• resmi ilanlar
Fatma Marmara [email protected]

ÇIKILIRMI BU GİDİŞLE DÜZE?

25.02.2013 16:33:10

ÇIKILIRMI BU GİDİŞLE DÜZE?

25.02.2013

 “Geldik yüze, çıktık düze” eskiden kullanılan ve zorlu kış günlerinin nihayet son bulduğunu anlatan bu özdeyiş, yılın en soğuk olan kırk günlük Erbain ile elli günlük Hamsin sürecinin de sonuna gelindiğini anlatmaktadır. (O dönemlerde 180 günlük kış dönemine “Kasım”, 186 günlük yaz dönemine de “Hızır” denilirdi.) 

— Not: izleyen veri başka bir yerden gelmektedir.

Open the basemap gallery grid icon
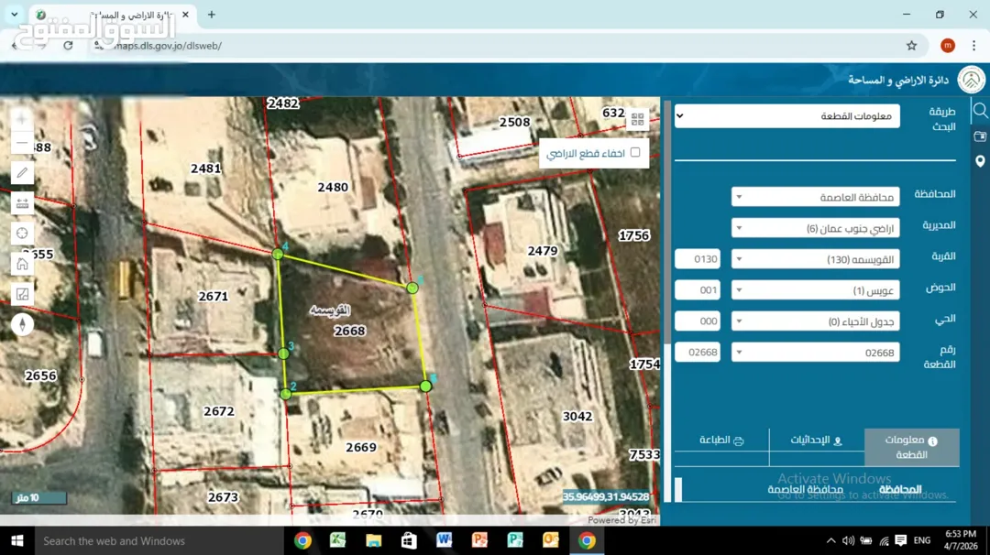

Bu sürenin sonunda, Arapça da kor anlamına gelen ilk cemre 20 Şubat da havaya düştü. Baharın müjdecisi olarak bilinen cemrelerin ikincisi yedi günlük aradan sonra 27 Şubatta suya ve bir yedi gün sonra da 6 Mart da da toprağa düşecek. Böylece doğada uyanıp canlanmaya başlayacak tüm ihtişamı ile. Zira cemrelerle birlikte ısınma başlar, havada, toprak ve suda. Özellikle toprağa düştükten sonra, yıllar içinde yapılan ölçümlerde hep belirli oranda ısınma olduğu da tespit edilmiştir.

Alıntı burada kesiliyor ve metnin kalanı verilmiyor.